* **Action item**
Among the entries below, find the line with "Screen dimensions: 635x790", then quote it and each following line up to and including the line with "Task: Toggle the full help switch", and nothing else.

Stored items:
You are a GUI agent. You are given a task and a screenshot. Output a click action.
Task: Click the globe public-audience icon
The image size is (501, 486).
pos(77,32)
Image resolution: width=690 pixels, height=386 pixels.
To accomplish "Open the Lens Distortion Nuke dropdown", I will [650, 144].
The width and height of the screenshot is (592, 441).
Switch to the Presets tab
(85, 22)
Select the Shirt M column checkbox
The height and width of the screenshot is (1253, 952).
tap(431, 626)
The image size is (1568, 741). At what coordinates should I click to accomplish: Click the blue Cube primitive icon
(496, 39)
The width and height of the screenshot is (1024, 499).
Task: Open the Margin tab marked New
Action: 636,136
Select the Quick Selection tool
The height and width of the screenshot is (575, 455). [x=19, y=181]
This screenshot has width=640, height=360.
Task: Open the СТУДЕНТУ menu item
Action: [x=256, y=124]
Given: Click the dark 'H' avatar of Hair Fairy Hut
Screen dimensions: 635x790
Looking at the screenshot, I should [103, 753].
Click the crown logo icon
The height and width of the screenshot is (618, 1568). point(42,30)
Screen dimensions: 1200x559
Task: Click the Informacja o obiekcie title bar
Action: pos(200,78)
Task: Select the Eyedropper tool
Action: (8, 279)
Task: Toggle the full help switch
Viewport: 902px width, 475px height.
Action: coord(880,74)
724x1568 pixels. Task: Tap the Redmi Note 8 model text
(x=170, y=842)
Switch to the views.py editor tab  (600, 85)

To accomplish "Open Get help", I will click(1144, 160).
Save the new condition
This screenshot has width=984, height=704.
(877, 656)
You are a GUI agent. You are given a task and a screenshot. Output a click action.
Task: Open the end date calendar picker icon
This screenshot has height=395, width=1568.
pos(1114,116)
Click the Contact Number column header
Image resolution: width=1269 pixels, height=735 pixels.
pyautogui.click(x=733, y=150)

* **Problem solution**
Screen dimensions: 635x790
Looking at the screenshot, I should [103, 753].
Click the crown logo icon
The height and width of the screenshot is (618, 1568). point(42,30)
Screen dimensions: 1200x559
Task: Click the Informacja o obiekcie title bar
Action: pos(200,78)
Task: Select the Eyedropper tool
Action: (8, 279)
Task: Toggle the full help switch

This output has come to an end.